Jedermann weiß, wie glücklich diese fast 25 Jahre währende
Ehe sich gestaltet hat. Die Prinzessin, die durchaus das germanische
Gepräge ihrer väterlichen Abstammung zeigte, lebte sich bei ihrer
großen Jugend rasch in die deutschen und nordischen Verhältnisse
ein. Für ihren Gatten war sie die stets besorgte und verständ-
nisvolle deutsche Hausfrau, die, wennschon nicht selbst ausübend
musikalisch, doch gern und aufmerksam seinen Studien auf dem
Flügel oder den von ihm mit weicher Baritonstimme vorgetragenen
Schubertschen Liedern lauschte, mit einer Handarbeit oder mit einer
Malerei beschäftigt.
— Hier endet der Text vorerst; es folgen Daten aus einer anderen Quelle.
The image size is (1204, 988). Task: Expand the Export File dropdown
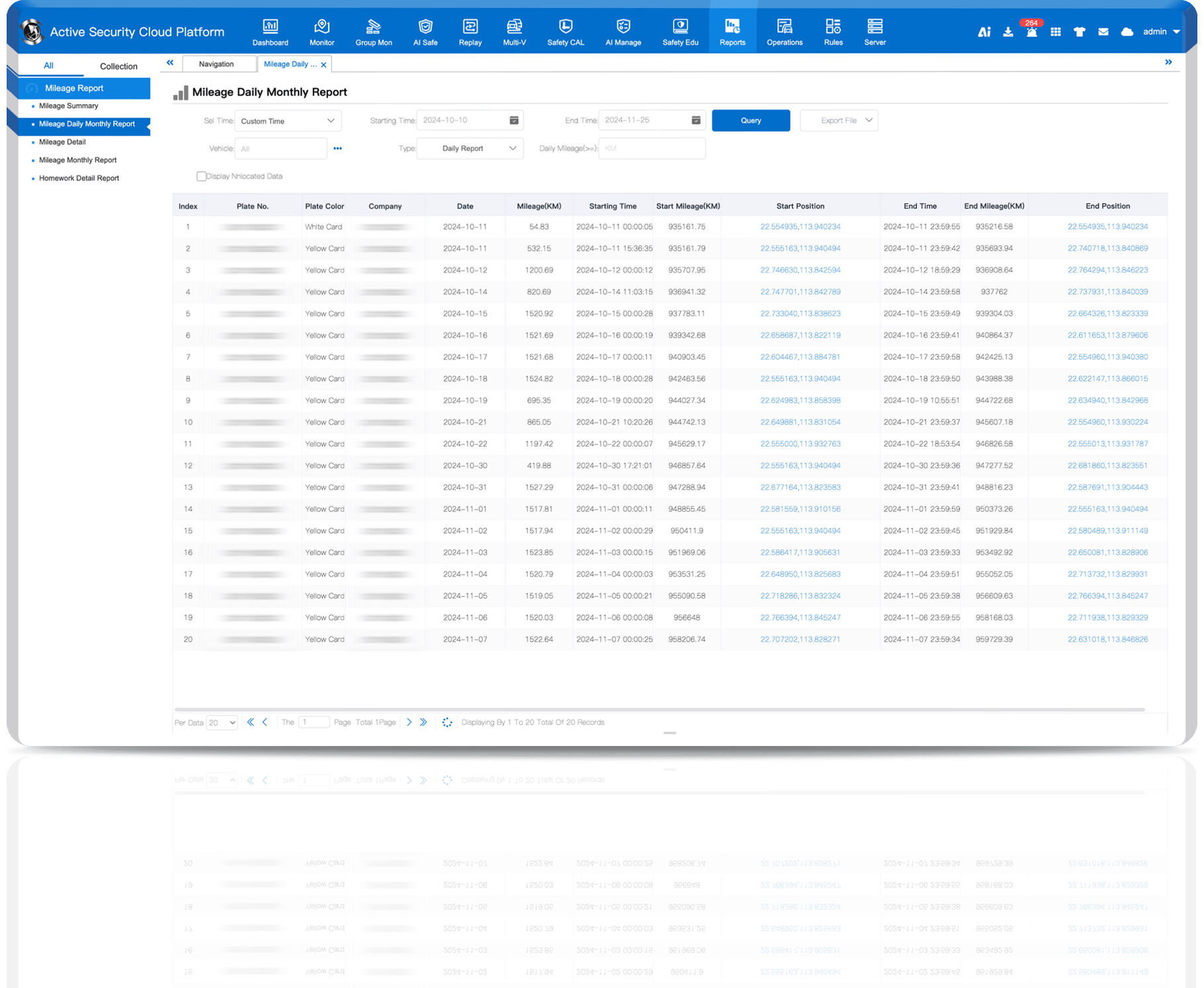838,120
Nur die kriegerischen Ereignisse trennten
die Gatten 1866 und 1870/71. Aber während dieser Zeit blieben
sie in engster brieflicher Verbindung, so daß die Prinzessin sich
rühmen konnte, aus Frankreich nicht weniger als 207 Briefe
vom Gatten erhalten zu haben. Wir wissen ja auch aus dem
früher Mitgeteilten, daß die Prinzessin Anfang April nach Laon
eilte und dort beim Prinzen bis zur Räumung des Landes blieb.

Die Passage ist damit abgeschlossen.